Transcribe the lines of the data below verbatim, from the line with "You are a computer-use agent." up to and including the line with "Screen dimensions: 913x599".

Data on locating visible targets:
— Start —
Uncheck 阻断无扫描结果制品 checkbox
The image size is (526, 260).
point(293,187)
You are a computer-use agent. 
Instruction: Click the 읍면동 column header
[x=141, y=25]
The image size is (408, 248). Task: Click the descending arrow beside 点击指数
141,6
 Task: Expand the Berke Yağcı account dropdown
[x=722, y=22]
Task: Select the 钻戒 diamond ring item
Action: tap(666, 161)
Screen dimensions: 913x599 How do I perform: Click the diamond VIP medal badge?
— End —
— Start —
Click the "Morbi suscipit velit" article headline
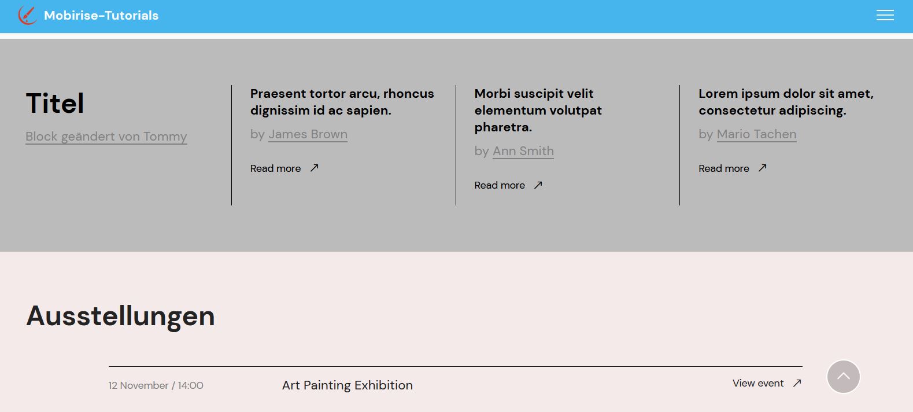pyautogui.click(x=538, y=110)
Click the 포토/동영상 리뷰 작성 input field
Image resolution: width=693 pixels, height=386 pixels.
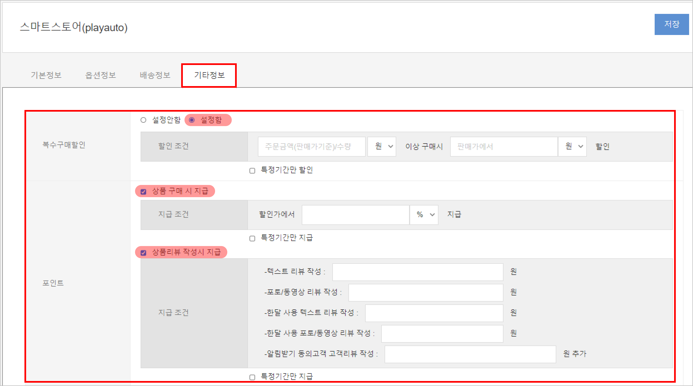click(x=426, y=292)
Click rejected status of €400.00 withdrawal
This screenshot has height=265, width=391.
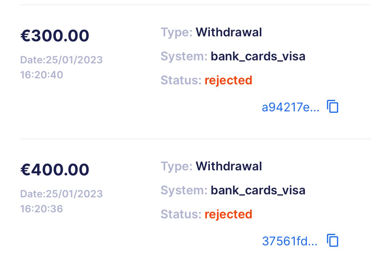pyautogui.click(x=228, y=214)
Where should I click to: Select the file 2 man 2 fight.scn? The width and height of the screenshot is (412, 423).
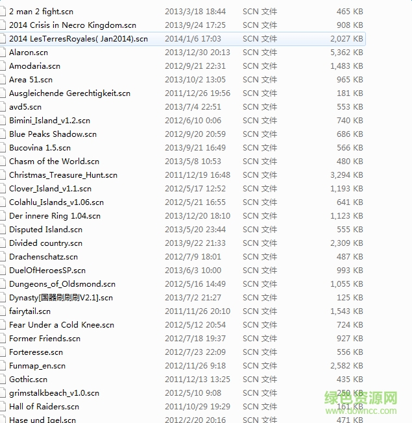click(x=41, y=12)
— End —
Written response:
You are a computer-use agent. 
Instruction: Click the 읍면동 column header
[x=141, y=25]
The image size is (408, 248). Task: Click the descending arrow beside 点击指数
141,6
 Task: Expand the Berke Yağcı account dropdown
[x=722, y=22]
Task: Select the 钻戒 diamond ring item
Action: tap(666, 161)
Screen dimensions: 913x599 How do I perform: Click the diamond VIP medal badge?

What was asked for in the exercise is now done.